> **What to do**
Using the cystic fibrosis article, explain in one to three sentences why patients with the F508del mutation receive lumacaftor together with ivacaftor.

> **Given passage**

· · · · ·

New hope for cystic fibrosis patients

A combination of two drugs designed to treat the genetic defect present in about half of all cystic fibrosis patients was effective in improving lung function and other symptoms, two new studies have found.

The drugs are ivacaftor — approved in 2012 and sold under the brand name Kalydeco — and the experimental drug lumacaftor. The studies included 1,100 patients ages 12 and older around the world with two copies of the F508del gene mutation — the most common mutation in cystic fibrosis.

Cystic fibrosis is an inherited disease that affects the glands that produce mucus, which keeps the lining of the lungs moist. In CF patients the mucus is thick and sticky, building up in the lungs and airways, and making it hard to breathe.

People with the F508del mutation have a complex form of the disease in which a defective protein that causes cystic fibrosis hides inside the cell. With the two-drug combination, lumacaftor brings the protein to the cell surface, where ivacaftor alters its function and helps fix the normal flow of salt and fluids in and out of the cell.

“This is the first study to show the benefit of using a combination of therapies to correct the functioning of the cystic fibrosis protein and the impact of these therapies on clinical outcomes,” said Dr. Donna Beth Willey-Courand, division chief of pediatric pulmonology at UT Medicine, and director of the Cystic Fibrosis Center at University Health System.

“This study represents a significant step towards the development of therapies that will alter the health and ultimately the survival of patients with cystic fibrosis,” said Dr. Willey-Courand, who wasn’t involved in the research but has prescribed ivacaftor to several of her patients.  “It is incredibly exciting to imagine that one day patients with cystic fibrosis may be offered a gene-specific therapy from the moment of diagnosis. The development of such therapies is truly a game changer in the world of cystic fibrosis care.”

Ivacaftor was approved to treat a different mutation involving a much smaller subset of CF patients. Vertex Pharmaceuticals is expected to seek FDA approval for the combination by the end of the year, based on results of the study.

The Cystic Fibrosis Foundation invested millions in Vertex to spur the research, and the results of the studies were praised in an open letter from Robert Beall, president and CEO of the foundation; and Dr. Preston Campbell, executive vice president for medical affairs of the group.

“These positive results represent an important milestone in the history of CF — and a significant step forward in our effort to bring new treatments targeting the underlying cause of the disease to all people with CF,” Beall and Campbell wrote.

The high cost of ivacaftor, estimated at about $300,000 per patient a year, has generated concerns by some advocates and government officials.

“These results further validate that we are on the right track to finding new treatments targeting the root cause of the disease,” Beall and Campbell wrote. “Even as we celebrate today’s announcement, we are determined to press ahead speedily in our pursuit of new therapies for all people with CF, including those with rare mutations, and we are making steady progress on a number of fronts.”

· · · · ·

Items listed in a dataset
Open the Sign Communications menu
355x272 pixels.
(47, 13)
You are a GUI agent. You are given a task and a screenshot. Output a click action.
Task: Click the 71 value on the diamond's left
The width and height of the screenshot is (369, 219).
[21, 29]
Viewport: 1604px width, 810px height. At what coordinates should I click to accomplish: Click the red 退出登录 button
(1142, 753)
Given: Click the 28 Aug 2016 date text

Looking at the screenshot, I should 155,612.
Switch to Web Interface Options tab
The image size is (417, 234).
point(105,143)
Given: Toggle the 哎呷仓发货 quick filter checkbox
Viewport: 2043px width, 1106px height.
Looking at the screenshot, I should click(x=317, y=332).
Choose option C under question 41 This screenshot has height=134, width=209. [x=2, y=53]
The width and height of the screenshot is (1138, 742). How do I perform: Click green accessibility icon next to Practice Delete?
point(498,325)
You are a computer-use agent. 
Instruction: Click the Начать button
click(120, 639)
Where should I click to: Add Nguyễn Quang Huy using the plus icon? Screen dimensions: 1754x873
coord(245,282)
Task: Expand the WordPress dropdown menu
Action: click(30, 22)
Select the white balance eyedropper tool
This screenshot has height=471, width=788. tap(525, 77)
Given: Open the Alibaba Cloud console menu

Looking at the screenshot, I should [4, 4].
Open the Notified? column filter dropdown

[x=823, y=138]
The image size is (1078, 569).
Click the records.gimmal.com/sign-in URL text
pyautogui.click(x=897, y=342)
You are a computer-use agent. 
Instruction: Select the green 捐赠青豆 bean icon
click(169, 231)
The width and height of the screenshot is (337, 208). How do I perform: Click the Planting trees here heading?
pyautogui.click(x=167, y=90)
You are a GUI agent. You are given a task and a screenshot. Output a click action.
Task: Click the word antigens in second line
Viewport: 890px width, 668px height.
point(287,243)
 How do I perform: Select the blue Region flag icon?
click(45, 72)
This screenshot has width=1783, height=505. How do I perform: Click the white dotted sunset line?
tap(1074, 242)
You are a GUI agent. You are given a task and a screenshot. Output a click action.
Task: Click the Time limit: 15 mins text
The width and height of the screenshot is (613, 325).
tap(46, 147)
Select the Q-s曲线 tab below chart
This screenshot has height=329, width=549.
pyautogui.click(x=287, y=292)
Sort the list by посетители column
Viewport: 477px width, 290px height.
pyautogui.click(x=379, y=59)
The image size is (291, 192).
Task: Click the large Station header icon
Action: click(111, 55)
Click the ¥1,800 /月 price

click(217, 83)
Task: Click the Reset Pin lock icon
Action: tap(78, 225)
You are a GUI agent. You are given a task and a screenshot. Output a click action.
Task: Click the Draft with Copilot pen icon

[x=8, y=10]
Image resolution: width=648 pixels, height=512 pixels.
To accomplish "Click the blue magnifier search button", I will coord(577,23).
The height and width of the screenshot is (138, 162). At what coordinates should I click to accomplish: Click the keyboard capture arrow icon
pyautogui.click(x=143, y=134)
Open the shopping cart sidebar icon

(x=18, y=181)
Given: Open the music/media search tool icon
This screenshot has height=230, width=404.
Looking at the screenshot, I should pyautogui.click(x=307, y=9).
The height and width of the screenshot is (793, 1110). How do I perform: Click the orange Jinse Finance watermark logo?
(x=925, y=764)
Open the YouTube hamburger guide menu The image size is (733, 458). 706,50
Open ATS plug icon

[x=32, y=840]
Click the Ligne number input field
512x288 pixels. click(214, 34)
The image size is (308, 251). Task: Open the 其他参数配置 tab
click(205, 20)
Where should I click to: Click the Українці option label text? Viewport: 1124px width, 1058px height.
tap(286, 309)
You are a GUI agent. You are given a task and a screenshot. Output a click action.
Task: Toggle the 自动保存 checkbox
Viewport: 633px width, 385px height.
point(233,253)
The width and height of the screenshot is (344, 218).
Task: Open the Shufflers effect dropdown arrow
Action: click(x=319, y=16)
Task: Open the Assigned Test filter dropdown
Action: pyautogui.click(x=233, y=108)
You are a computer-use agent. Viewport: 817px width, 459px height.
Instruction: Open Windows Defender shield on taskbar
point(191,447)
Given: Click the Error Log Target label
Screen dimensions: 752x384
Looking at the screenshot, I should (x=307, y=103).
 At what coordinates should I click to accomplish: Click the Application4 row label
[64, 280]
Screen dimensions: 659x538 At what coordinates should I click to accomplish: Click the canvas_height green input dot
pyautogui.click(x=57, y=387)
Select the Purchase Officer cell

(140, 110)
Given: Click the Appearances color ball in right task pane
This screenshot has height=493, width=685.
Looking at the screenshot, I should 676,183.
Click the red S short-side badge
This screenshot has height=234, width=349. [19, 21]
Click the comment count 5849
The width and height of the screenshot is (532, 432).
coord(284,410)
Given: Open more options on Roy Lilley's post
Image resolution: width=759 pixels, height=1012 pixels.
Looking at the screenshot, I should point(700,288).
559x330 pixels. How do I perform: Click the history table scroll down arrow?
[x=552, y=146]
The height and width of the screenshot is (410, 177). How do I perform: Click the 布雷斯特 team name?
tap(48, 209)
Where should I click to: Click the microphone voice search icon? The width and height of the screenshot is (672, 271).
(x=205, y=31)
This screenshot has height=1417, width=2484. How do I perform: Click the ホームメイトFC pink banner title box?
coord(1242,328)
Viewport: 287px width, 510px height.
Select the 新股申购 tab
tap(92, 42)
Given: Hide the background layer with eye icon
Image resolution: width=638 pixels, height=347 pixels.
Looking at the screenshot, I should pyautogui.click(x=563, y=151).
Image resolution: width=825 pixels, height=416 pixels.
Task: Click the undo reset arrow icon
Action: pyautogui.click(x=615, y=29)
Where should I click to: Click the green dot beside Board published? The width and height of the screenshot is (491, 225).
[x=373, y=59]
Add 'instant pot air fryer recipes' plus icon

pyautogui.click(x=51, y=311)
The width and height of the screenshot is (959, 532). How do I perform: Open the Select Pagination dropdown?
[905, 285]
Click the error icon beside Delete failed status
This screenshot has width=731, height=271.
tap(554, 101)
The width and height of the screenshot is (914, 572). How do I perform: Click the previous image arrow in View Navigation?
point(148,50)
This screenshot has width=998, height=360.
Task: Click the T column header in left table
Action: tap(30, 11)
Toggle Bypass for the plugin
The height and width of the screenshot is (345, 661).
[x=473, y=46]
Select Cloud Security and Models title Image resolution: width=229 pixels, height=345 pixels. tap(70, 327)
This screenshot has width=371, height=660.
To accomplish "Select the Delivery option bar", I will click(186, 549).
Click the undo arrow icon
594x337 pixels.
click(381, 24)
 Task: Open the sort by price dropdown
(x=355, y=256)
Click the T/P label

· · · · ·

> **Task answer**
In people with the F508del mutation, the defective protein that causes cystic fibrosis hides inside the cell. Lumacaftor brings that protein to the cell surface, where ivacaftor can alter its function and help restore the normal flow of salt and fluids in and out of the cell.